Session: 631. Myeloproliferative Syndromes and Chronic Myeloid Leukemia: Basic and Translational: Poster III
Hematology Disease Topics & Pathways:
Research, Translational Research
We performed whole exome sequencing of blood samples of three sets of discordant identical twins in which one twin has MPN and the other twin is unaffected. The twin sets included all MPN subtypes (1 polycythemia vera, 1 essential thrombocythemia, 1 primary myelofibrosis). We also performed whole exome sequencing on additional family members, including the mother and father of the PV twin and the brother of the ET twin. Sequencing information from the discordant identical twins is a unique opportunity to identify somatic mutations in the affected twin that may contribute to MPN pathogenesis, and also to potentially identify clonal hematopoiesis in the unaffected twin.
We mapped all the identified genetic variants to the affected genes, and we filtered all the genes mapped to those variants depending on whether they were present either in the MPN-affected twin or in the unaffected counterpart for further gene set enrichment pathway analysis. The gene set enriched signaling pathways from identified genetic variants for each condition-exclusive (either MPN or unaffected twin) allows us to identify and prioritize key pathways in MPN development in terms of somatic mutations acquisition. Furthermore, besides performing the analysis within each single MPN set, we analyzed the gene sets resulting from combining the different families allowing us not only to identify pathways at each single MPN type level but also among the different MPN diseases (PV, ET, and MF). We divided all the enrichment analyses into coding and silent variants to obtain a higher degree of pathway refinement.

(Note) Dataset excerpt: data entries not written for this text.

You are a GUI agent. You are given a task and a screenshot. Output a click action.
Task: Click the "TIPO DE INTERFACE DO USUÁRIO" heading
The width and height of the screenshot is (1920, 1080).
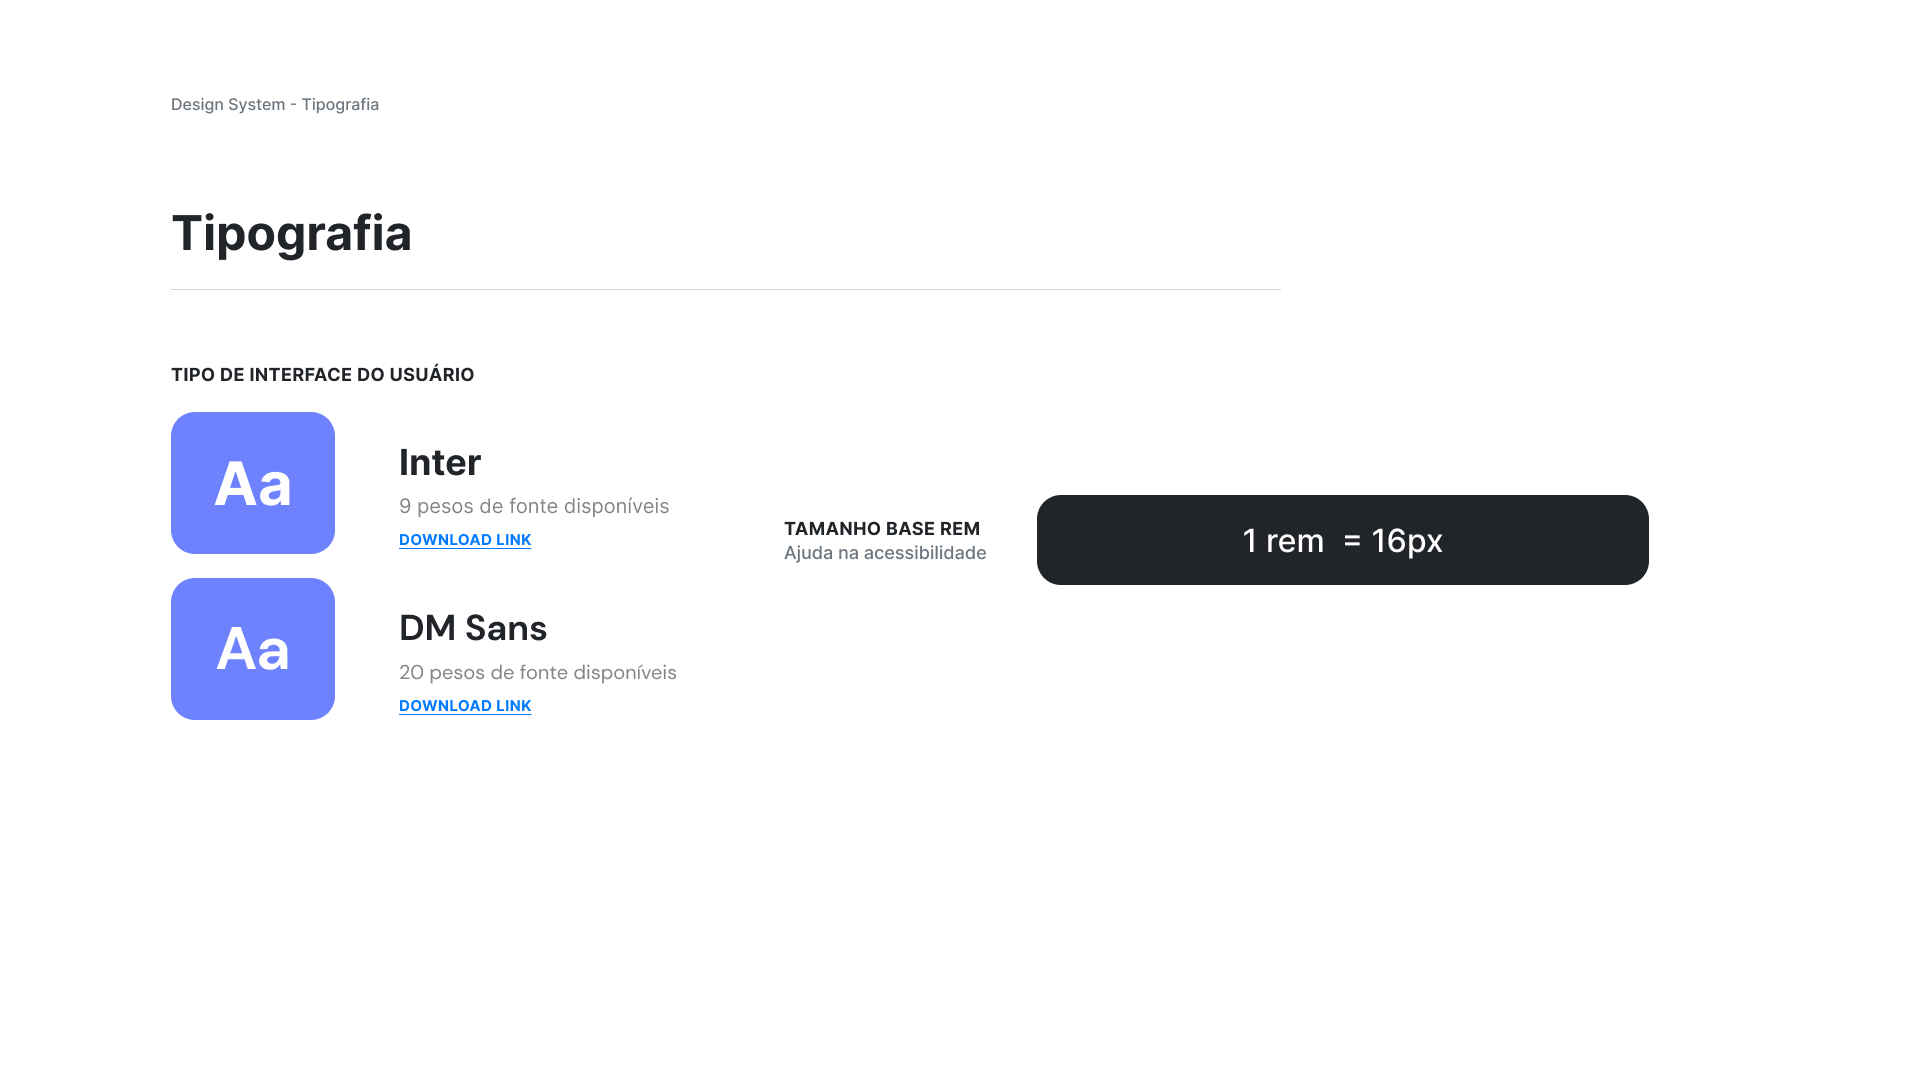(x=323, y=375)
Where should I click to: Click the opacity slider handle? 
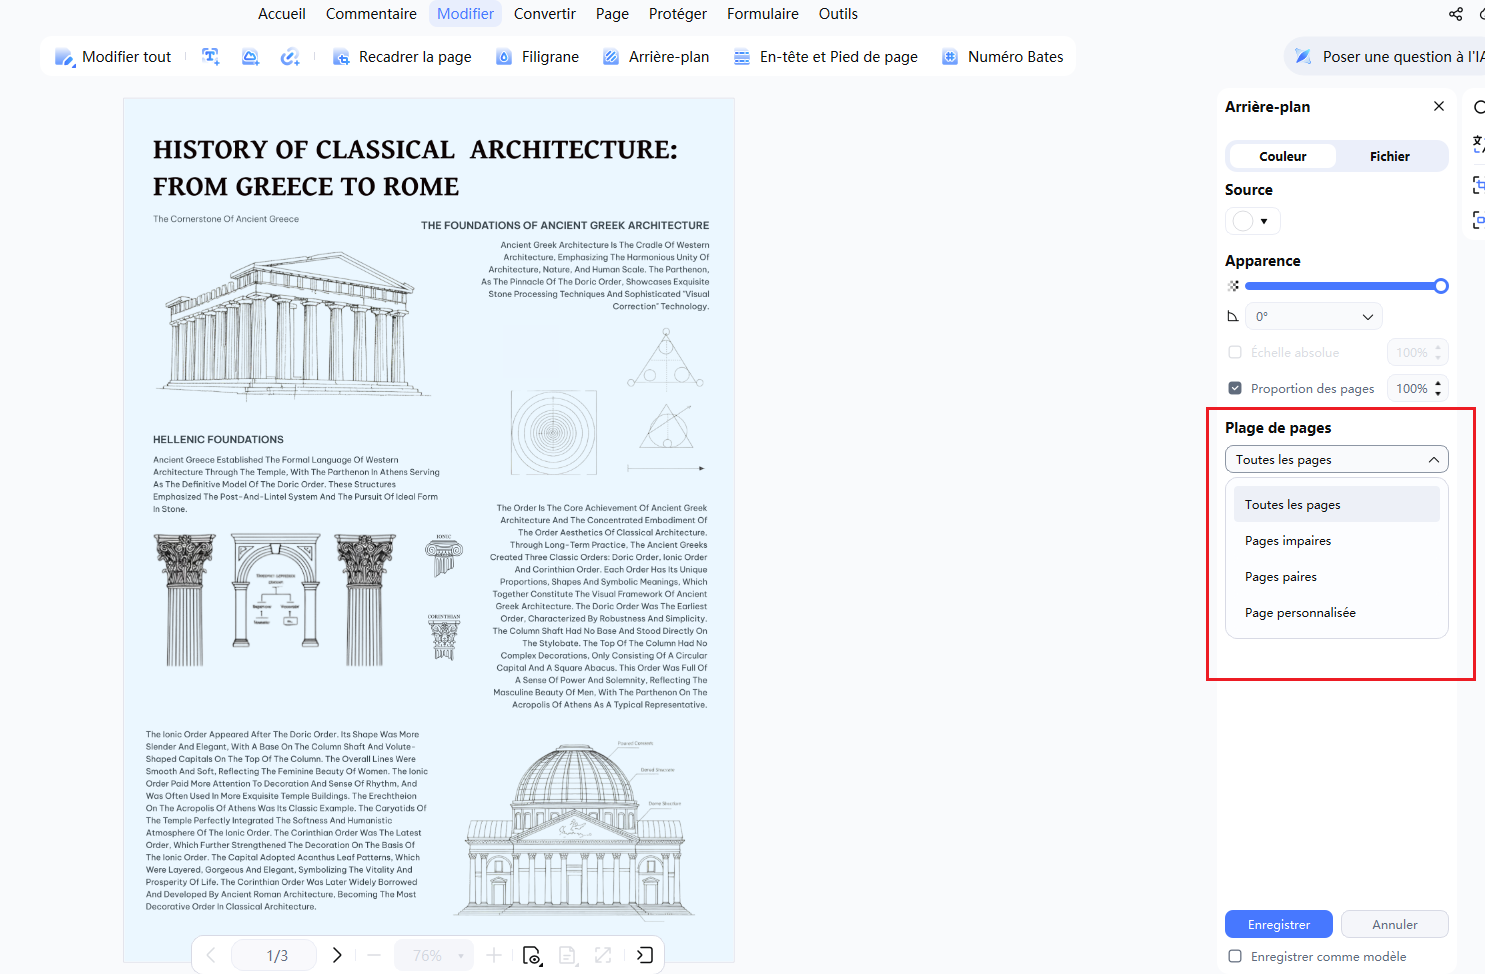[x=1441, y=286]
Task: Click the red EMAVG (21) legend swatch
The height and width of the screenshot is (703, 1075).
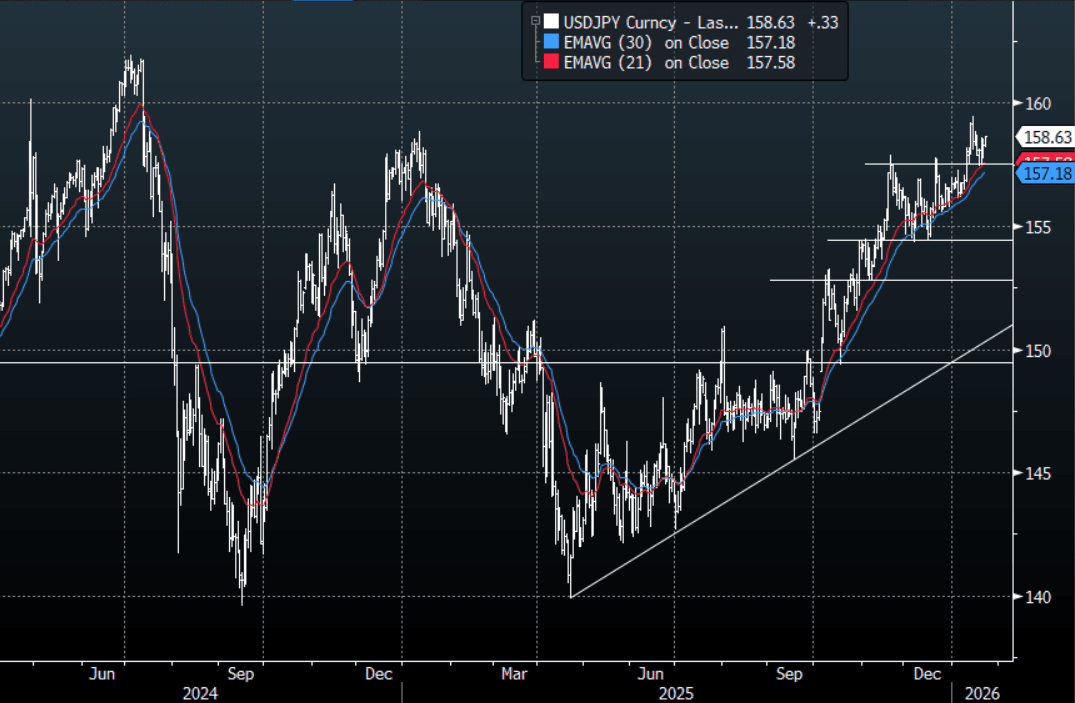Action: tap(549, 63)
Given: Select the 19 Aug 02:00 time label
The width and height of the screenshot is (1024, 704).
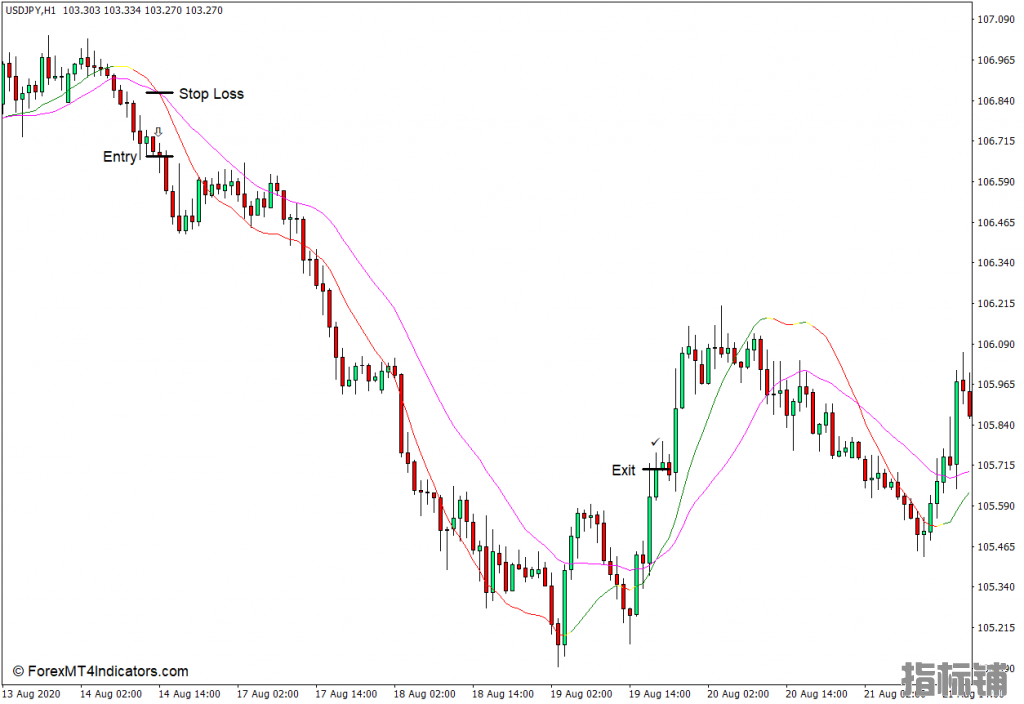Looking at the screenshot, I should point(580,693).
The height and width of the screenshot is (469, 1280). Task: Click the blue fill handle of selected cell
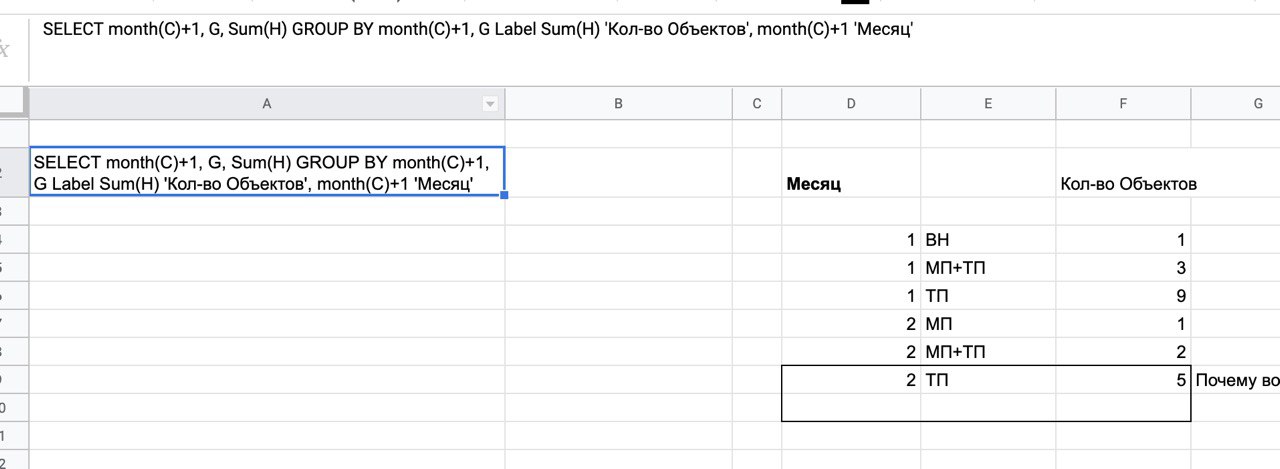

In single discordant twin sets we identified several pathways that may play an important role within MPN pathogenesis such as defective mismatch DNA repair, facilitated mitotic progression, extracellular matrix degradation, MAPK signaling, FGFR signaling, O-glycosylation of proteins, collagen metabolism and laminin interactions, neutrophil degranulation, interleukin-33 signaling, Rho GTPases and cGMP regulation, and nuclear pore complex (NPC) assembly. Interestingly, only when we analyze all the MPN-types together all the statistically significant pathways resulting from coding variants correspond only to DNA repair, specifically defective mismatch repair (PMS2, MLH1, MutSα, MutSβ, and TP53). Our findings reveal that DNA repair genes might occupy a central role within MPN acquisition and development, whereas at the same time each single MPN clinical entity might possess its own distinct mechanisms differentiating each one from the others.
Disclosures: Fleischman: Pharmaessentia, CTI: Speakers Bureau; GSK, Incyte, CTI: Consultancy.